== Records for processing ==

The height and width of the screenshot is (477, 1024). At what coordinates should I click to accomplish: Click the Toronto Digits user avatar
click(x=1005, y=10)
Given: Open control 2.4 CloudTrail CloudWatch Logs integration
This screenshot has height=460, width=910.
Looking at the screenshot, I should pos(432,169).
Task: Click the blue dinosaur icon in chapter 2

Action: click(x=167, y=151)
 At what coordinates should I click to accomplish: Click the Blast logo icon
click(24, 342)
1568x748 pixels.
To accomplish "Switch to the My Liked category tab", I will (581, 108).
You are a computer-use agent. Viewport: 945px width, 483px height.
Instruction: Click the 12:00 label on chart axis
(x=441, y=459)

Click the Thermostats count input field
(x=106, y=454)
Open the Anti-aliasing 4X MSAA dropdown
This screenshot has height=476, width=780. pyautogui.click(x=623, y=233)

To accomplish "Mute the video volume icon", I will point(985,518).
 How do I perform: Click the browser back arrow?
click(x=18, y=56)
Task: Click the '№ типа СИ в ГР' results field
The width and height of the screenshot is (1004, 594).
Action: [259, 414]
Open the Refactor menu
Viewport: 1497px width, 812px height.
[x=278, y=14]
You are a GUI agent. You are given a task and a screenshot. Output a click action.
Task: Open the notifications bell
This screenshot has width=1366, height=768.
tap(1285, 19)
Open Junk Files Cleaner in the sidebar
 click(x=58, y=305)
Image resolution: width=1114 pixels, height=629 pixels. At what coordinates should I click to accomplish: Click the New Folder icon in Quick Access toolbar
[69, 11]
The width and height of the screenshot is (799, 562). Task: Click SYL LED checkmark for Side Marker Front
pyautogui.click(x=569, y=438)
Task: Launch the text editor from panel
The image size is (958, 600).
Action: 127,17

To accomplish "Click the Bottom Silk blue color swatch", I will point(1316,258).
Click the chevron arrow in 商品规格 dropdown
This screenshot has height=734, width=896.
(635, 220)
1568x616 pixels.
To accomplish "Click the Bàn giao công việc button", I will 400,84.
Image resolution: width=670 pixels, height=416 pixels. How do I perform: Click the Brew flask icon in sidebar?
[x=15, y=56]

===

*Short task*.
Give the rows again from the line with "I will point(985,518)." to the line with "click(x=18, y=56)", both included, swapping "volume icon" for "speaker icon" and keeping everything else the same.

*Result below*.
To accomplish "Mute the video speaker icon", I will point(985,518).
 How do I perform: Click the browser back arrow?
click(x=18, y=56)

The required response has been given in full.